▶ _PROBLEM STATEMENT_
From the records below, copy out each line that has the word "computer".

═══ DATA FOR THE TASK

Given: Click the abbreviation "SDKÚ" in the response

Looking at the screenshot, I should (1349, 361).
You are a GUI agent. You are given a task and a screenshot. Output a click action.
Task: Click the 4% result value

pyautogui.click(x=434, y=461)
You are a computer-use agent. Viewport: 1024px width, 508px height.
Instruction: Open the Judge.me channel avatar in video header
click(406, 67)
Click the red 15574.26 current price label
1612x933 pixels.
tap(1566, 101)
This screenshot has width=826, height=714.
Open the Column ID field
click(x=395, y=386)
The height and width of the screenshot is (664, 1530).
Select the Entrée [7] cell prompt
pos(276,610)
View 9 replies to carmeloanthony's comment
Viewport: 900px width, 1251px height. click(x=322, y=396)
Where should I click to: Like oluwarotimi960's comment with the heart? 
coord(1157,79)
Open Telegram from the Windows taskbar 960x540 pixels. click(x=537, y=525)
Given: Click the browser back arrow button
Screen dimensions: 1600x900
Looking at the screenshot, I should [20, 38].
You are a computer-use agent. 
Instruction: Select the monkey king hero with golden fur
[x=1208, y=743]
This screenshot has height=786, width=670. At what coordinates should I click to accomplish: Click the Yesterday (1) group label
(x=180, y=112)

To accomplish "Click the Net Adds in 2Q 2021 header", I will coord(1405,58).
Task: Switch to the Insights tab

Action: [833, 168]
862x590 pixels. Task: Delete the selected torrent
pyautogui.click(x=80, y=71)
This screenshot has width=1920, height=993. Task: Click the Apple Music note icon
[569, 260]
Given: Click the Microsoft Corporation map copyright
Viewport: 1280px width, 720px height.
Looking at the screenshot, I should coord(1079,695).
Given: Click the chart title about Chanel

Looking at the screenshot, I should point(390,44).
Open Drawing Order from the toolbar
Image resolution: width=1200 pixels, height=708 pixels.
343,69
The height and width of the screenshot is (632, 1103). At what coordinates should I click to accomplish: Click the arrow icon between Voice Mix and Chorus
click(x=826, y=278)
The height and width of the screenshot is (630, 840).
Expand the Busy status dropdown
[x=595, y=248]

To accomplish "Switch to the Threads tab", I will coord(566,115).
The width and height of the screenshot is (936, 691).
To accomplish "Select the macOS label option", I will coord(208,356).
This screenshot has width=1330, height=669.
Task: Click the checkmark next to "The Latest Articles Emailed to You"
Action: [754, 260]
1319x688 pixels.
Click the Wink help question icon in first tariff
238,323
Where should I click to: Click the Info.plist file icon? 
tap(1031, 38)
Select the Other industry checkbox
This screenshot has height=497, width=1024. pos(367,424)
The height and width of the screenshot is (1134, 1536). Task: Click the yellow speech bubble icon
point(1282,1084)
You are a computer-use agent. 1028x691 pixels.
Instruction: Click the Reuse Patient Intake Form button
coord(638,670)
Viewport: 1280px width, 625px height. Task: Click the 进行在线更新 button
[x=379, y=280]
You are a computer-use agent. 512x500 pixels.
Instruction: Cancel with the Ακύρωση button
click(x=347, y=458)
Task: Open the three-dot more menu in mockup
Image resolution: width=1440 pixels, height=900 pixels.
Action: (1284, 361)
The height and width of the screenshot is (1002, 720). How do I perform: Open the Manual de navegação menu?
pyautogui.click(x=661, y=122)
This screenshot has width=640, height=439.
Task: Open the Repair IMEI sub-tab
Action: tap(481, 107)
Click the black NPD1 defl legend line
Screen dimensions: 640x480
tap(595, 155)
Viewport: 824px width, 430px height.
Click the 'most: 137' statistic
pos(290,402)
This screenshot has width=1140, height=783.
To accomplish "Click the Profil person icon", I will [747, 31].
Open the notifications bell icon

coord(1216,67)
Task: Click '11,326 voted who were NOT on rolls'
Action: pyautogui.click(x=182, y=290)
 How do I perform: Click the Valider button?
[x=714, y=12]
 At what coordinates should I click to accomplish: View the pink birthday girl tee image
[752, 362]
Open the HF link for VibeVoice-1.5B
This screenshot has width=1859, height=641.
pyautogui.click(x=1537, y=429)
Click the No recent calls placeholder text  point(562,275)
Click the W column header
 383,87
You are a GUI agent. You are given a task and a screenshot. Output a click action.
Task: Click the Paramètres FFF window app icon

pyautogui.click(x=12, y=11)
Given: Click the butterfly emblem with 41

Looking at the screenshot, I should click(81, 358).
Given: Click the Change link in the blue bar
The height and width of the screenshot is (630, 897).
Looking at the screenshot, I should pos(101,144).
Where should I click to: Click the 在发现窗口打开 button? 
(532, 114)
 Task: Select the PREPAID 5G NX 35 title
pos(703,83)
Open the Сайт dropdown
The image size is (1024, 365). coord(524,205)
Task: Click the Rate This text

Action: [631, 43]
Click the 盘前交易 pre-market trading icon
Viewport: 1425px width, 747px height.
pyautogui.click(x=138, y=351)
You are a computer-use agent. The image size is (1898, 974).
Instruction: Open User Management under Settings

══════

▶ _SOLUTION FOR THIS TASK_
You are a computer-use agent. Viewport: 1024px width, 508px height.
You are a computer-use agent. 
You are a computer-use agent. 1028x691 pixels.
You are a computer-use agent. 512x500 pixels.
You are a computer-use agent. The image size is (1898, 974).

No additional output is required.